* DATASET EXTRACT *
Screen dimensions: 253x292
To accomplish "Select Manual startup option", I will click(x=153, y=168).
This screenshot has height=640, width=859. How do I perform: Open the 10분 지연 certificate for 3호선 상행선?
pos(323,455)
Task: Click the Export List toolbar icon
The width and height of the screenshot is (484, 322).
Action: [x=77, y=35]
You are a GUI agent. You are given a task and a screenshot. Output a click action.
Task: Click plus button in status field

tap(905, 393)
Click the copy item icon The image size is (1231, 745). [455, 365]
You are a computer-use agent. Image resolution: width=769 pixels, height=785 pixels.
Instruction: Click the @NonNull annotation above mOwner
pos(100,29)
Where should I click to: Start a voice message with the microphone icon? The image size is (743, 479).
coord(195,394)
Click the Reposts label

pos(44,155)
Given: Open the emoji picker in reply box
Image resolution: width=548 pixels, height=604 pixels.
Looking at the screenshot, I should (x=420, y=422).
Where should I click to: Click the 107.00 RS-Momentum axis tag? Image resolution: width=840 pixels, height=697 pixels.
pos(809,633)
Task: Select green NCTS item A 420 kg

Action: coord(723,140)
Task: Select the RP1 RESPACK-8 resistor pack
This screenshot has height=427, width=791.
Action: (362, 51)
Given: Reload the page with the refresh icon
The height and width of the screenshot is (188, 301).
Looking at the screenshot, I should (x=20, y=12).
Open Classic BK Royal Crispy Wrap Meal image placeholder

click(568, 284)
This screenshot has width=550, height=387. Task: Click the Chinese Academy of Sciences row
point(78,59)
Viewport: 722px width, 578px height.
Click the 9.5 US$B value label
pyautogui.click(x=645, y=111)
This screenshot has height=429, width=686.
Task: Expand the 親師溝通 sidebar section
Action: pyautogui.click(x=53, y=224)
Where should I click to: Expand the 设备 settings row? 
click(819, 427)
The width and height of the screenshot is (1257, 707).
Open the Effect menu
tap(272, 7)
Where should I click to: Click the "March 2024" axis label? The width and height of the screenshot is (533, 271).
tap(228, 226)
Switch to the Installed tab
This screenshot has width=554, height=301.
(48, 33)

* THE PROBLEM *
Please rewrite the data above with "Image resolution" replaced by "Screen size" everywhere, leaving everything else unchanged.

* SOLVED PROBLEM *
Screen dimensions: 253x292
To accomplish "Select Manual startup option", I will click(x=153, y=168).
This screenshot has height=640, width=859. How do I perform: Open the 10분 지연 certificate for 3호선 상행선?
pos(323,455)
Task: Click the Export List toolbar icon
The width and height of the screenshot is (484, 322).
Action: [x=77, y=35]
You are a GUI agent. You are given a task and a screenshot. Output a click action.
Task: Click plus button in status field

tap(905, 393)
Click the copy item icon The image size is (1231, 745). [455, 365]
You are a computer-use agent. Screen size: width=769 pixels, height=785 pixels.
Instruction: Click the @NonNull annotation above mOwner
pos(100,29)
Where should I click to: Start a voice message with the microphone icon? The image size is (743, 479).
coord(195,394)
Click the Reposts label

pos(44,155)
Given: Open the emoji picker in reply box
Screen size: width=548 pixels, height=604 pixels.
Looking at the screenshot, I should (x=420, y=422).
Where should I click to: Click the 107.00 RS-Momentum axis tag? Screen size: width=840 pixels, height=697 pixels.
pos(809,633)
Task: Select green NCTS item A 420 kg

Action: coord(723,140)
Task: Select the RP1 RESPACK-8 resistor pack
This screenshot has height=427, width=791.
Action: (362, 51)
Given: Reload the page with the refresh icon
The height and width of the screenshot is (188, 301).
Looking at the screenshot, I should (x=20, y=12).
Open Classic BK Royal Crispy Wrap Meal image placeholder

click(568, 284)
This screenshot has width=550, height=387. Task: Click the Chinese Academy of Sciences row
point(78,59)
Viewport: 722px width, 578px height.
Click the 9.5 US$B value label
pyautogui.click(x=645, y=111)
This screenshot has height=429, width=686.
Task: Expand the 親師溝通 sidebar section
Action: pyautogui.click(x=53, y=224)
Where should I click to: Expand the 设备 settings row? 
click(819, 427)
The width and height of the screenshot is (1257, 707).
Open the Effect menu
tap(272, 7)
Where should I click to: Click the "March 2024" axis label? The width and height of the screenshot is (533, 271).
tap(228, 226)
Switch to the Installed tab
This screenshot has width=554, height=301.
(48, 33)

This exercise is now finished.